**Required task**
Print the following records verbatim, line for line.

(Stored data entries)
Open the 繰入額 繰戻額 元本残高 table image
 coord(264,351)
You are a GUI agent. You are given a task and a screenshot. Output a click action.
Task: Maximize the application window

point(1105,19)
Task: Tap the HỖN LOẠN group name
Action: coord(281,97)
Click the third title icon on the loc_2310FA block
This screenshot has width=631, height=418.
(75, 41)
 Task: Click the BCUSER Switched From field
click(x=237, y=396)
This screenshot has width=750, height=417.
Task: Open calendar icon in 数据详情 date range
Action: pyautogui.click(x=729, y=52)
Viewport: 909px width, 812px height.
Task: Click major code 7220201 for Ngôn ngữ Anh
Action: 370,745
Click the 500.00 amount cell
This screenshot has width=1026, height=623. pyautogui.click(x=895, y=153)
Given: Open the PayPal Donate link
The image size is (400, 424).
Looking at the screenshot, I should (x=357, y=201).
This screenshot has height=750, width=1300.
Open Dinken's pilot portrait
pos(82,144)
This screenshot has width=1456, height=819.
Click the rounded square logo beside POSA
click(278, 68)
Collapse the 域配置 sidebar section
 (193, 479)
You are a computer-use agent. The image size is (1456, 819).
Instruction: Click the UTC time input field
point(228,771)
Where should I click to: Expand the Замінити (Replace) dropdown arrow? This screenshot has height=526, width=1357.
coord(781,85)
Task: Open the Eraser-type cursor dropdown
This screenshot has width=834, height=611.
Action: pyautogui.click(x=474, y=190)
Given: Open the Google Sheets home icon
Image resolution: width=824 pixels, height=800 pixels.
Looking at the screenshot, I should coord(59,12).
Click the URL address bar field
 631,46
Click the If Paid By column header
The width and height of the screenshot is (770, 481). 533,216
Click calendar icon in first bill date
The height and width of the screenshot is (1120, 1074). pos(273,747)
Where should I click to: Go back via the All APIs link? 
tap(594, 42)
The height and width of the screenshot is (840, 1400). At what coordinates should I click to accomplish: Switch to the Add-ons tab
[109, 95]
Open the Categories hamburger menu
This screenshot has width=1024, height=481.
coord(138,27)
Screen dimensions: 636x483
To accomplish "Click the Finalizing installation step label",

**Solution to this problem**
Open the 繰入額 繰戻額 元本残高 table image
 coord(264,351)
You are a GUI agent. You are given a task and a screenshot. Output a click action.
Task: Maximize the application window

point(1105,19)
Task: Tap the HỖN LOẠN group name
Action: coord(281,97)
Click the third title icon on the loc_2310FA block
This screenshot has width=631, height=418.
(75, 41)
 Task: Click the BCUSER Switched From field
click(x=237, y=396)
This screenshot has width=750, height=417.
Task: Open calendar icon in 数据详情 date range
Action: pyautogui.click(x=729, y=52)
Viewport: 909px width, 812px height.
Task: Click major code 7220201 for Ngôn ngữ Anh
Action: 370,745
Click the 500.00 amount cell
This screenshot has width=1026, height=623. pyautogui.click(x=895, y=153)
Given: Open the PayPal Donate link
The image size is (400, 424).
Looking at the screenshot, I should (x=357, y=201).
This screenshot has height=750, width=1300.
Open Dinken's pilot portrait
pos(82,144)
This screenshot has width=1456, height=819.
Click the rounded square logo beside POSA
click(278, 68)
Collapse the 域配置 sidebar section
 (193, 479)
You are a computer-use agent. The image size is (1456, 819).
Instruction: Click the UTC time input field
point(228,771)
Where should I click to: Expand the Замінити (Replace) dropdown arrow? This screenshot has height=526, width=1357.
coord(781,85)
Task: Open the Eraser-type cursor dropdown
This screenshot has width=834, height=611.
Action: pyautogui.click(x=474, y=190)
Given: Open the Google Sheets home icon
Image resolution: width=824 pixels, height=800 pixels.
Looking at the screenshot, I should coord(59,12).
Click the URL address bar field
 631,46
Click the If Paid By column header
The width and height of the screenshot is (770, 481). 533,216
Click calendar icon in first bill date
The height and width of the screenshot is (1120, 1074). pos(273,747)
Where should I click to: Go back via the All APIs link? 
tap(594, 42)
The height and width of the screenshot is (840, 1400). At what coordinates should I click to accomplish: Switch to the Add-ons tab
[109, 95]
Open the Categories hamburger menu
This screenshot has width=1024, height=481.
coord(138,27)
Screen dimensions: 636x483
To accomplish "Click the Finalizing installation step label",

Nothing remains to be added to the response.